Use this bash script and command to pull down all records from invenio and save them as discrete files within uniquely named directories
Create a file named invenio_recs.sh
with these contents:
#!/bin/bash
#create directory for records
mkdir $1
curl_resp1=`curl -k -X GET -H "Content-Type: application/json" -H "Accept: application/json" "https://invenio-test.rc.it.nyu.edu/api/records/?sort=mostrecent&size=1"`
id_rec=`echo $curl_resp1 | awk -F, '{ print $8 }'| awk -F: '{ print $2 }'`
id_rec_num=`echo ${id_rec:1:2}`
i=1
while [ $i -le $id_rec_num ]
do
#check if record exist
status_code=$(curl -k --write-out %{http_code} --silent --output /dev/null https://invenio-test.rc.it.nyu.edu/api/records/$i)

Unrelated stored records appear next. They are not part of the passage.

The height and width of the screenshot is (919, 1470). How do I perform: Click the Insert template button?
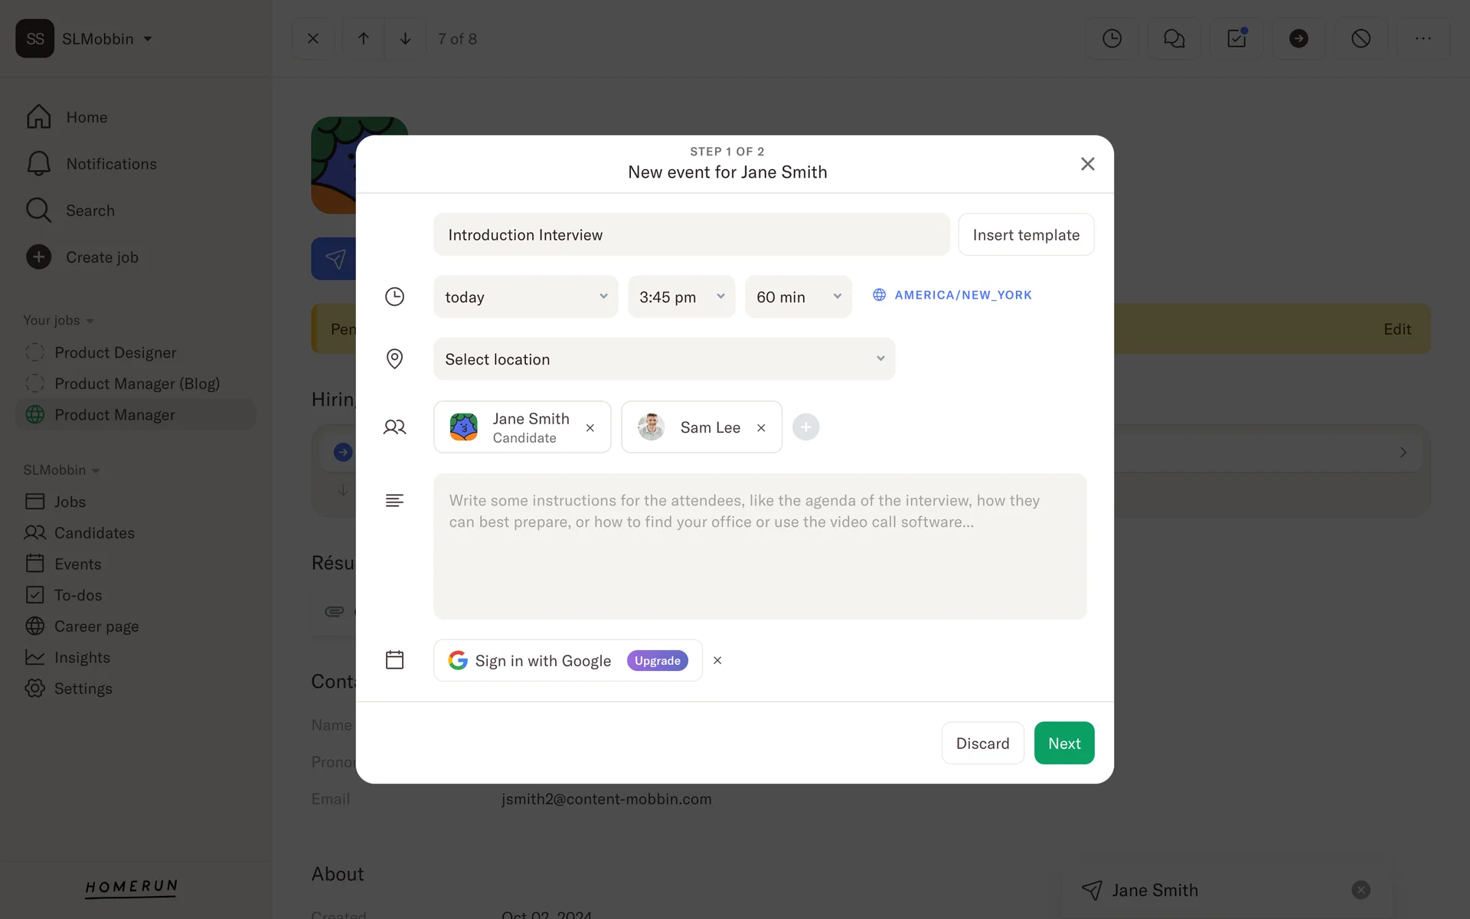click(1025, 235)
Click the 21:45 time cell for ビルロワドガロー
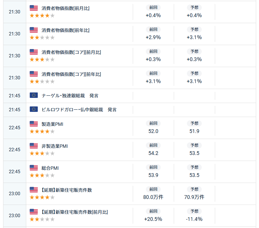This screenshot has width=259, height=228. [x=15, y=110]
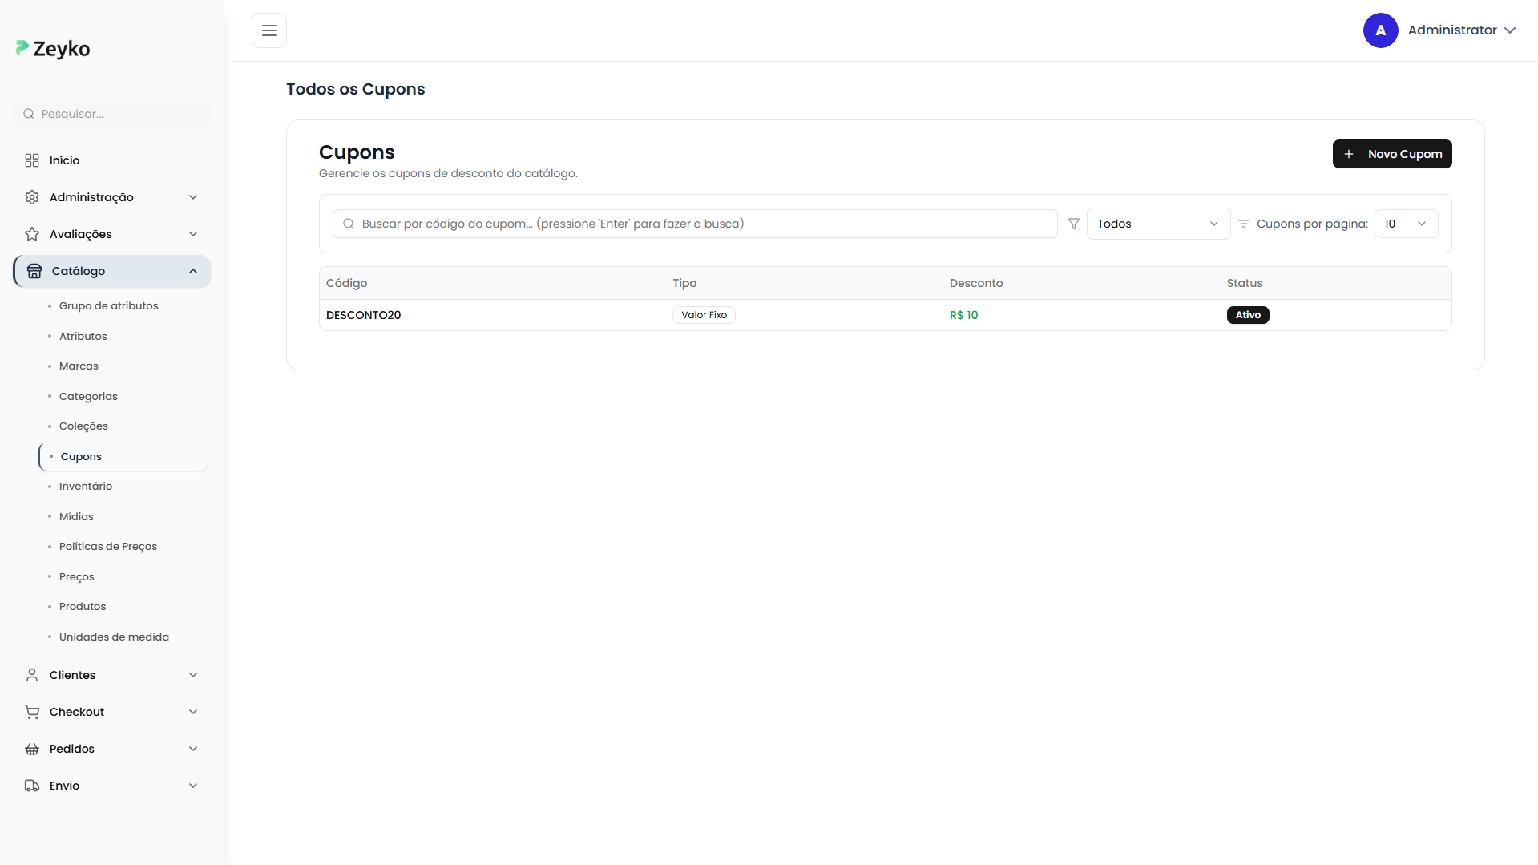Click the hamburger menu toggle icon

click(269, 30)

if [[ $status_code == 429 ]] ; then
sleep 60
fi
if [[ $status_code == 200 ]] ; then
#if record exists and is not deleted e.g. has metadata save it as json
curl_resp=`curl -k -X GET -H "Content-Type: application/json" -H "Accept: application/json" "https://invenio-test.rc.it.nyu.edu/api/records/$i?prettyprint=1"`
if ! [[ "$curl_resp" = *"metadata\": {}"* ]]; then
if ! [[ "$curl_resp" = *"message"* ]]; then
echo $curl_resp>$1/record_$i.json
else
echo "$curl_resp"
fi
fi
fi
let i=i+1
echo $i
done
Next, log on to the VPN, navigate to the place where you want to run your script and take down the records, run this command:
chmod 775 invenio_recs.sh
Then
bash ./invenio_recs.sh /Users/staff/Desktop/inveniopull
Where the the path is where you want the records to go. Note that the app throttles the downloads a bit, and you will be limited to 1000 requests per hour and only 30 in a single minute from the same IP address. You'll need to wait the appropriate amount of time. After downloading, you should rename each file according to the invenio ID and then pretty print the records before committing them. For now, this is a two step process:
Navigate to the directory where all of the reocrds are and oncatenate all individual JSONs into a single file with JS
find . -name '*.json' -exec cat '{}' + | jq -s '.' > /Users/staff/Desktop/newjsonsinglefile.json
Establish a Ruby session with irb
and paste in the following:
require 'json'
irb_context.echo = false
allrecords_file = File.read('/Users/staff/Desktop/newsinglefile.json')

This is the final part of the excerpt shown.